Con Jaime Humérez hemos sido duros contendientes en el periodismo entre los años 50 y 60. Su trinchera era Presencia y la mía EL DIARIO. Una vez nos dejó muy afectados, consiguió publicar el diario del guerrillero Che Guevara, que en ese tiempo ensombreció la vida nacional con sus aventuras e indeseable presencia.
Averiguamos cómo pudo darnos tan duro golpe y luego supimos que, efectivamente, él nos llevaba ventaja, por cierta circunstancia de un redactor suyo, que no es de mencionar ahora, como tampoco lo hicimos entonces. Pero el golpe nos lo dio y ha sido irreparable, en ese tiempo.
Poco después, empero, tuvimos oportunidad de reparar en algo la dolencia que nos deparó. Conseguimos que un colega amigo que trabajaba en “La Prensa”, de Lima, tome el mismo avión que ocupó otro personaje importante de la época y lo entreviste exhaustivamente.

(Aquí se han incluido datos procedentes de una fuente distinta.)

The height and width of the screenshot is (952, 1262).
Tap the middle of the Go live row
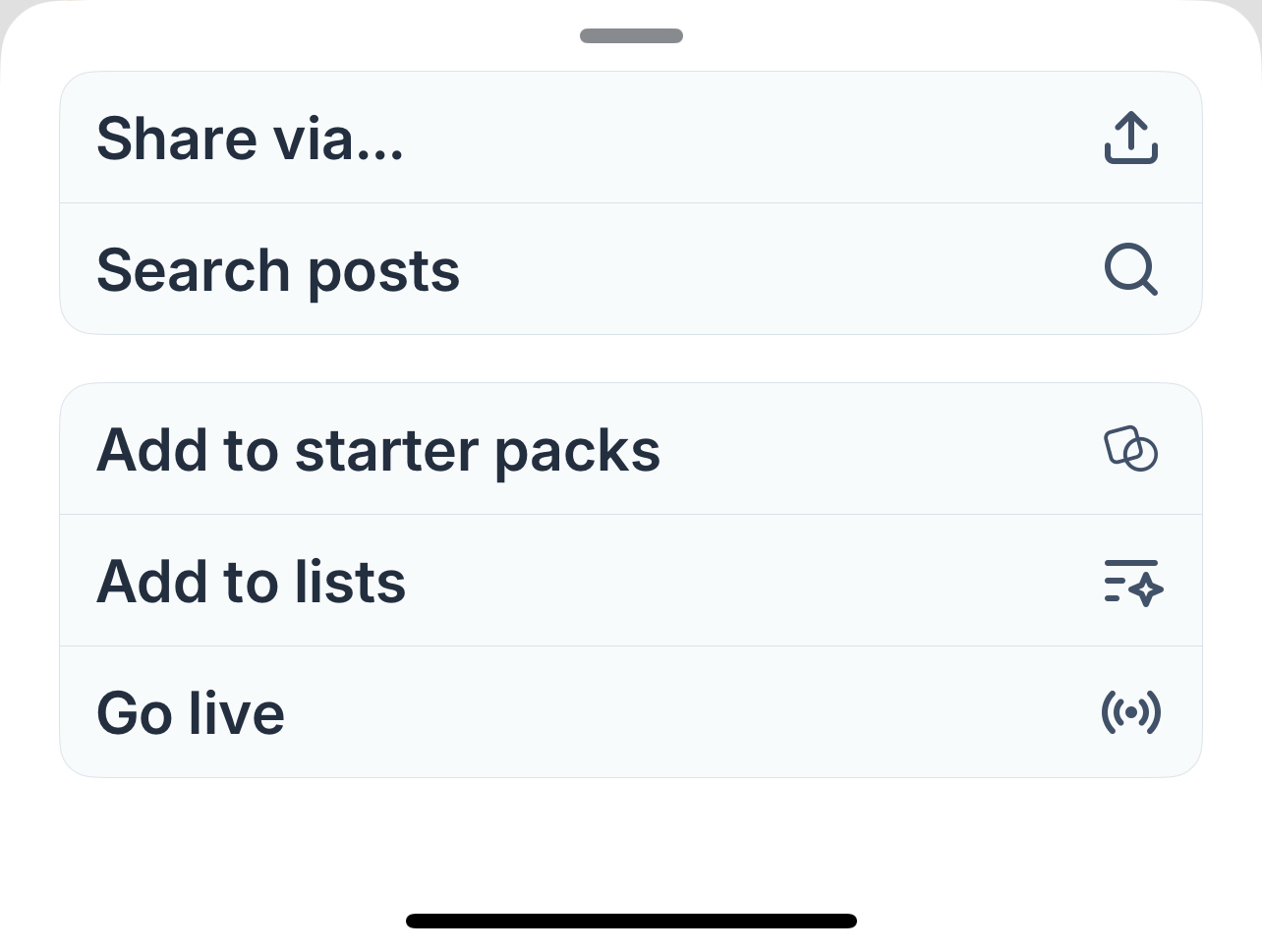click(x=631, y=712)
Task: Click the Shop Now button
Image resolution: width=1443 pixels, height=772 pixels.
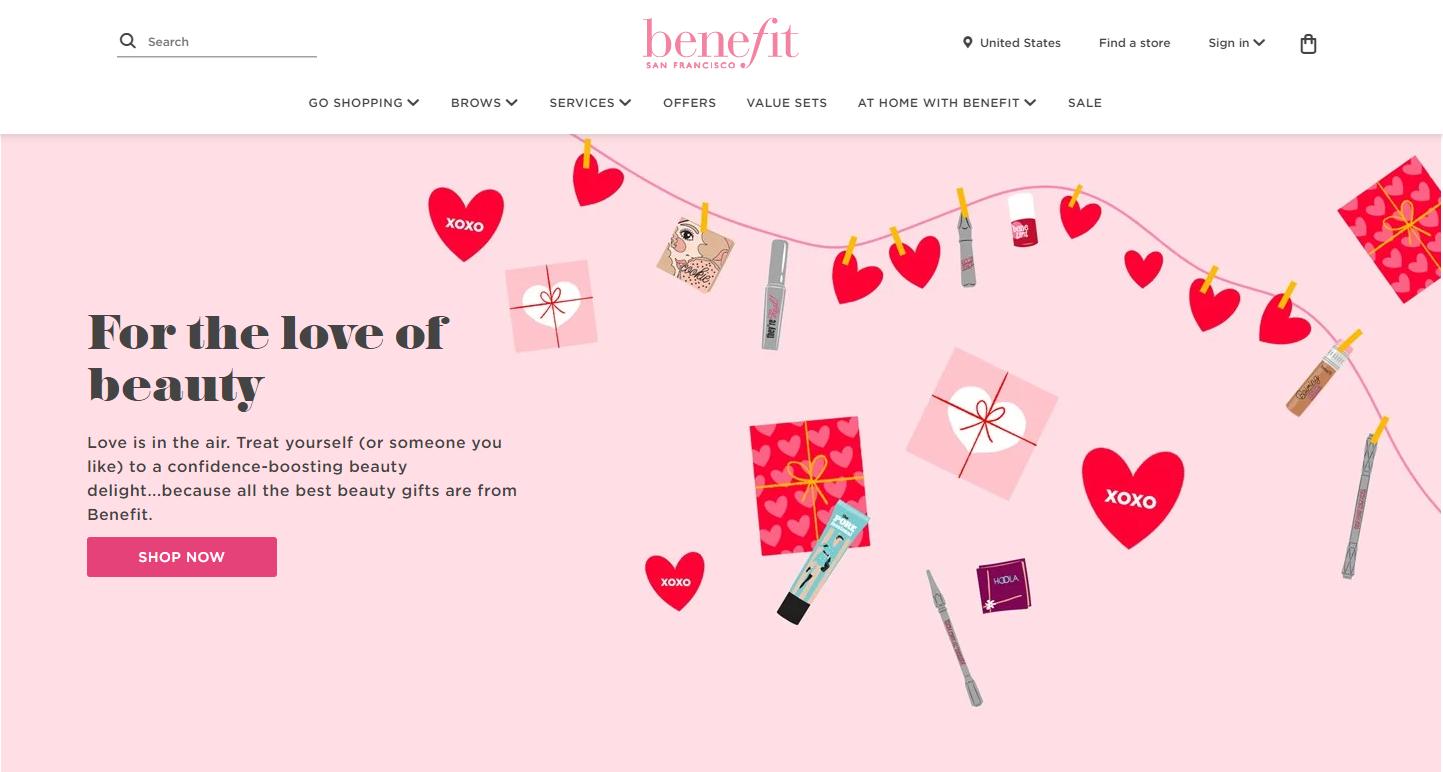Action: click(x=182, y=557)
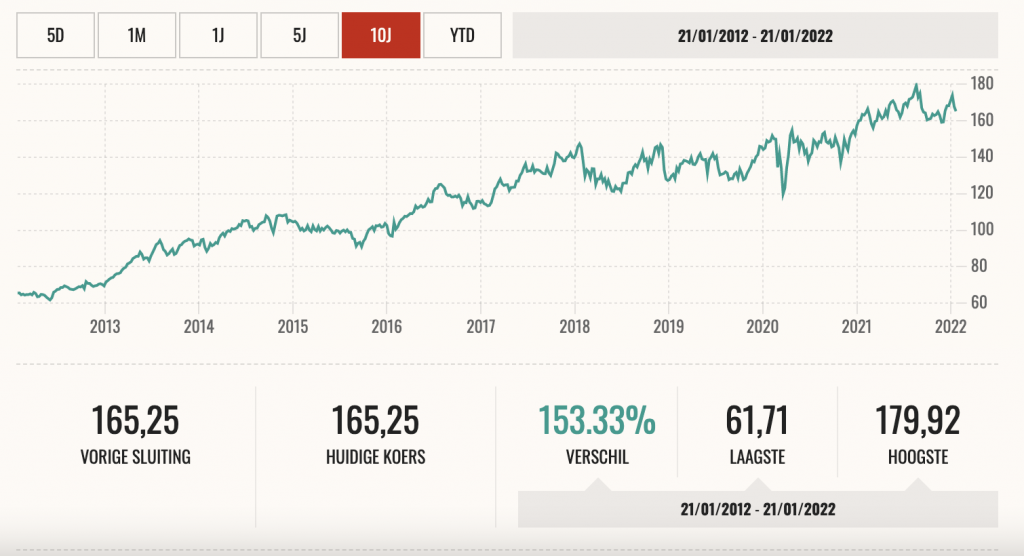Select the YTD time range
1024x556 pixels.
pyautogui.click(x=461, y=36)
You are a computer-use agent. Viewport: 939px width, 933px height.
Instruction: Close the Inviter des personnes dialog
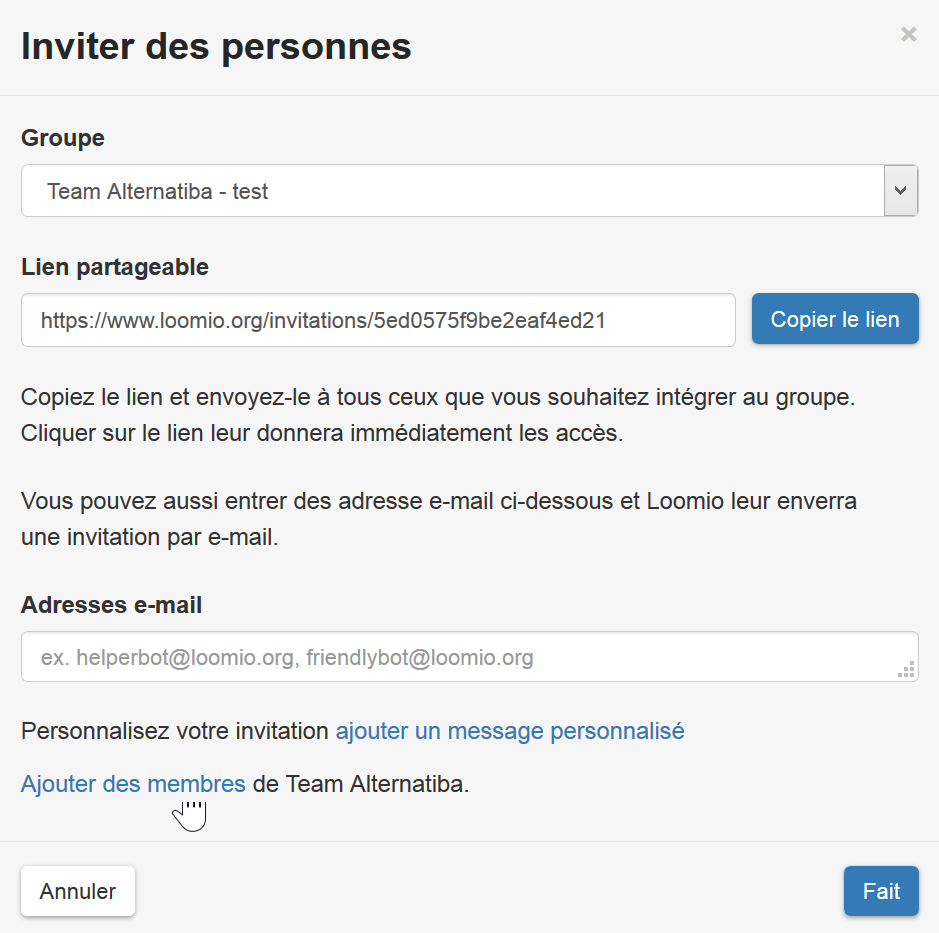pyautogui.click(x=908, y=34)
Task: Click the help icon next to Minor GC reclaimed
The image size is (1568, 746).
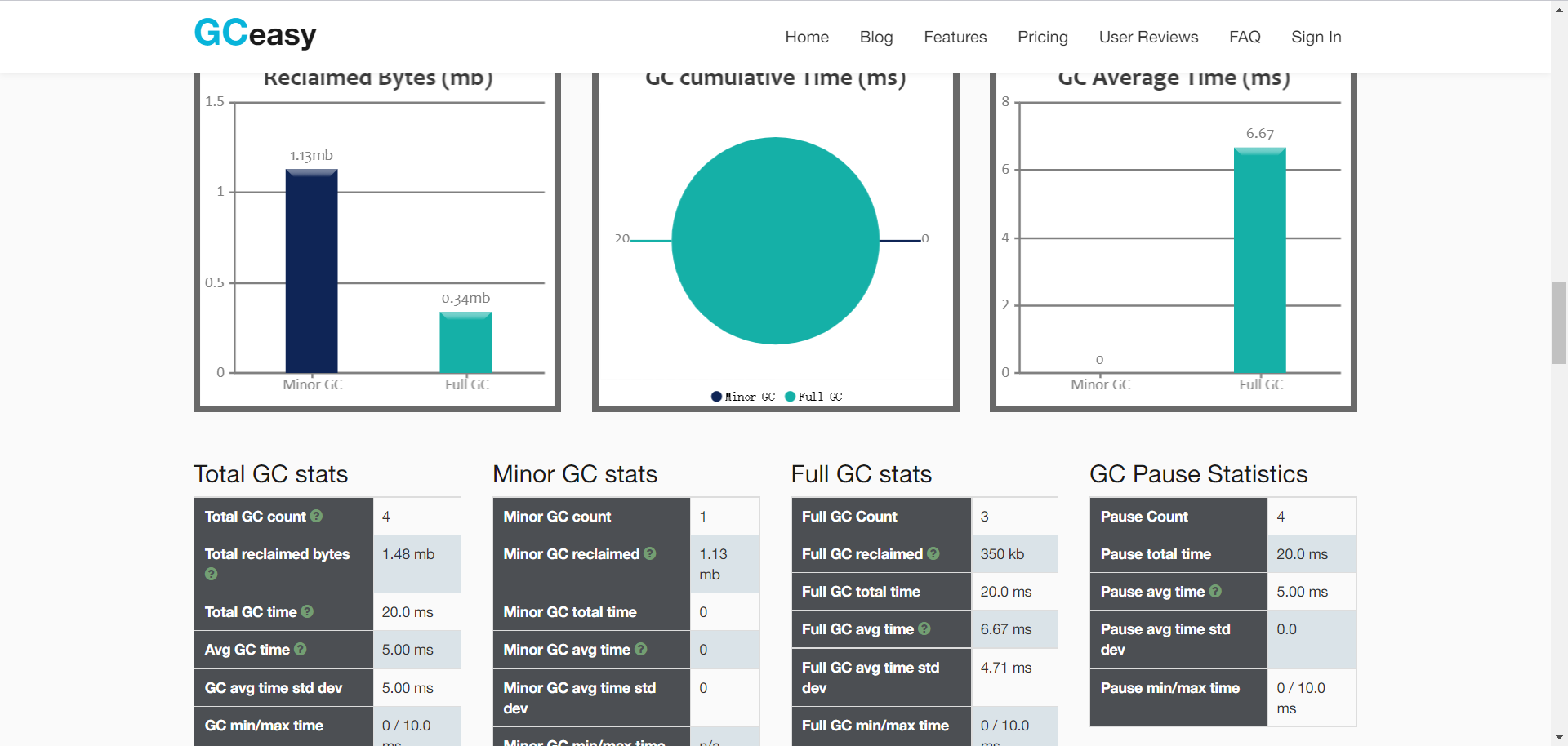Action: coord(650,553)
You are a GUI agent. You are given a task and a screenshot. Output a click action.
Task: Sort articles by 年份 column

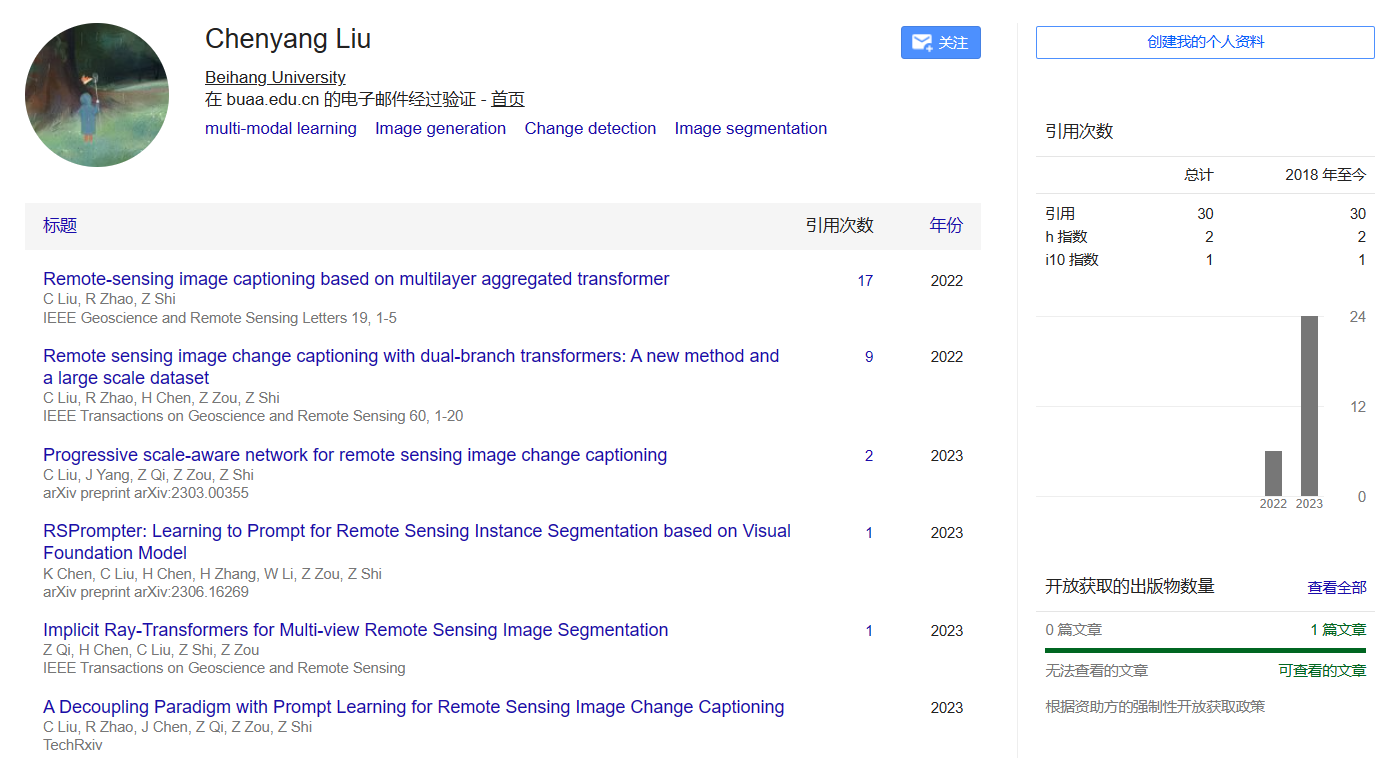(x=946, y=226)
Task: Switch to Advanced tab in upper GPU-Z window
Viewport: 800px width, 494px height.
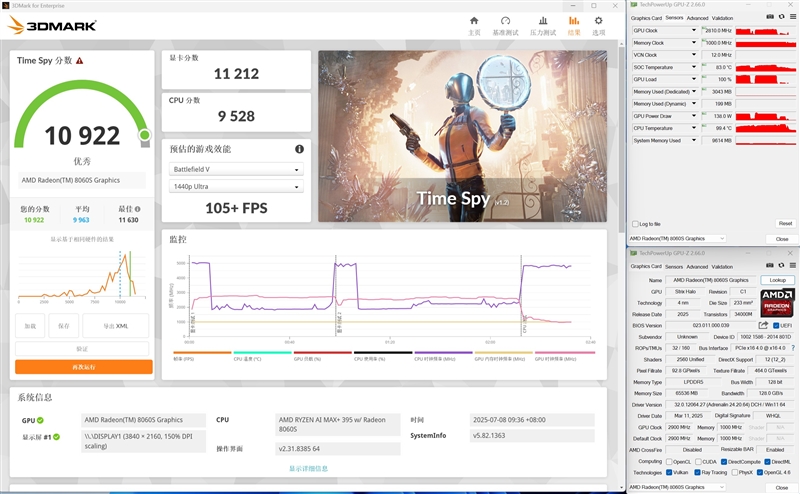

Lo consiguió y tuvimos también la primicia, aunque no de la magnitud de la que logró Presencia. Pero conseguimos en algo el desquite periodístico.
Menciono estos casos para hacer ver a los lectores actuales que el periodismo de décadas pasadas era exigente, casi todos los días teníamos que librar alguna batalla. Por tanto, la rivalidad profesional de EL DIARIO y Presencia duró buen tiempo.
Empero, al margen del trabajo, las redacciones de los dos diarios sostenían una buena amistad. Compartíamos noches de bohemia, sin que jamás hubiera habido incidente alguno que las empañara. Pues, de uno y otro lado, deponíamos las armas profesionales y lidiábamos en juegos y competencias, pero esencialmente enriquecíamos la amistad personal.
Desde entonces mantuvimos con Jaime una amistad fraterna, no siempre podíamos reunirnos, pero sea por teléfono o a través de las visitas que le hacía en su casa del Barrio del Periodista, por cuyo logro luchamos codo a codo, conversábamos de todo un poco, aunque, por lo general, acerca del tema que nos arrebató la vida, el periodismo.
Por todo ello, su partida al más allá la sentí como la de un hermano ejemplar, por su calidad humana y su alto nivel profesional, el cual lo condujo por otros proyectos periodísticos, en los que siempre lucía su calidad en el trabajo, pero sobre todo su buen humor, el respeto por los demás y su señorío personal.
Sentí mucho que la enfermedad que lo atacó fuera tan severa, pero le hizo frente con toda integridad. Las limitaciones que ella le imponía las cumplía sin lamentos ni enojos, aunque era la familia la que sobrellevaba los pesares, en especial su apreciada esposa, Nely. Ambos se casaron jóvenes y muy guapos, tuvieron una prole notable, siete hijas, una de las cuales es monjita.
A la hora de despedirlo, lo hacemos con mucho pesar, pero a la vez con resignación, pues la enfermedad que lo atacó ha sido muy extrema. Sólo un carácter como el de Jaime pudo sobrellevarla por buen tiempo y siempre luciendo su acostumbrada sonrisa y buen temple para no deprimirse y menos perder su distinguida calidad de amigo, dotada de caballerosidad y simpatía.
Con su ausencia, el periodismo boliviano ha perdido a uno de sus mejores profesionales, pues durante más de media centuria se destacó como digno y calificado periodista. Paz en su tumba y todo mi aprecio para su esposa Nely, mi amiga, y sus hijas, con las que comparto su fe religiosa.